HoneyBee, PayActiv and TrueConnect, among others, provide payday advances or emergency loans so struggling workers can avoid the payday loan trap.
Financial stress takes a toll
Employers increasingly are aware that money worries can reduce productivity and increase absenteeism. More than half of the 1,600 full-time employees polled by PwC in 2017 reported feeling stressed about their finances, and human resources company Mercer has estimated financial stress costs U.S. businesses up to $250 billion a year.
Debt appears to play a leading role in creating that stress. Seven out of 10 employers in a survey last year said that debt was the No. 1 financial challenge faced by their employees, according to the International Foundation of Employee Benefit Plans.
Programs to help workers pay student loans were among the first debt-focused employee benefits companies offered, but they’re still not common. More companies offer pet insurance (11 percent) than student loan assistance (4 percent), according to a 2018 survey for the Society for Human Resource Management. Employers that offer the benefit typically provide about $100 a month for a set number of years or with a lifetime maximum, often around $10,000. Insurance company Unum allows employees to transfer up to 40 hours of paid time off to student loan repayment.
Startups focus on paycheck-to-paycheck workers
Employers know many of their workers are burdened by education debt, which has reached record levels. But employers may not know how many of their workers need emergency loans to make ends meet, says Ennie Lim, HoneyBee president and chief executive.
It’s not just the lowest paid who have trouble. The 35-day government shutdown that ended Jan. 25 highlighted the financial fragility of even better-paid workers, Lim notes.
“Federal workers were lining up at food banks because they were unable to cover their basic needs,” she says.
Twenty-two percent of HoneyBee’s borrowers last year earned less than $30,000, while 52 percent made between $30,000 and $50,000 and 26 percent were paid more than $50,000, Lim says. HoneyBee, like competitors TrueConnect and Salary Finance, offers small loans that can be repaid over time. PayActiv, meanwhile, allows employees to tap into wages they’ve already earned through payday advances.
Brightside does not loan money directly. Instead, it trains financial assistants to work with employees who have money issues, says Sophie Raseman, Brightside’s head of financial solutions. If someone needs a loan, the assistants can discuss the costs, risks and potential benefits of products the company has vetted, as well as offer alternatives, she says.
MedPut, meanwhile, audits medical bills for errors, negotiates discounts in return for prompt payment, then loans workers the money to pay the debt.
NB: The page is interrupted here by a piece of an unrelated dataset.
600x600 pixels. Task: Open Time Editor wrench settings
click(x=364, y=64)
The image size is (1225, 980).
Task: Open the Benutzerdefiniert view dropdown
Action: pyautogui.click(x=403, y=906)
The startup focused on medical bills since those can be a huge stressor for employees, says Harsha Puvvada, MedPut cofounder.
Ignoring financial stress is ‘like bailing a leaky boat’
MedPut, Brightside and HoneyBee were among the winners of this year’s Financial Solutions Lab, an initiative sponsored by the financial services company JP Morgan Chase & Co. and the Center for Financial Services Innovation, a nonprofit consultant focused on the financial health of struggling workers. FinLab highlighted companies that address financial health in the workplace, according to CFSI president and CEO Jennifer Tescher.
Many employers are focused on improving their workers’ physical health to reduce insurance costs but often ignore the financial stress that’s undermining physical wellness, Tescher says. That approach is “like bailing a leaky boat,” she says.
The workplace can be a good venue for debt help and education, because it’s where people get paid, have the opportunity to save for retirement and participate in other voluntary benefits, she says.
“Research and experience show that employers offer a ‘right place, right time’ dynamic for workers to deal with money,” Tescher says.
Of course, debt assistance programs have the same drawback as employer-provided health insurance and workplace retirement accounts: Not everyone has access, and even those who do could lose the benefit in the next layoff. But employer-provided debt assistance is potentially helpful enough, and the need is great enough, that more companies should consider offering it.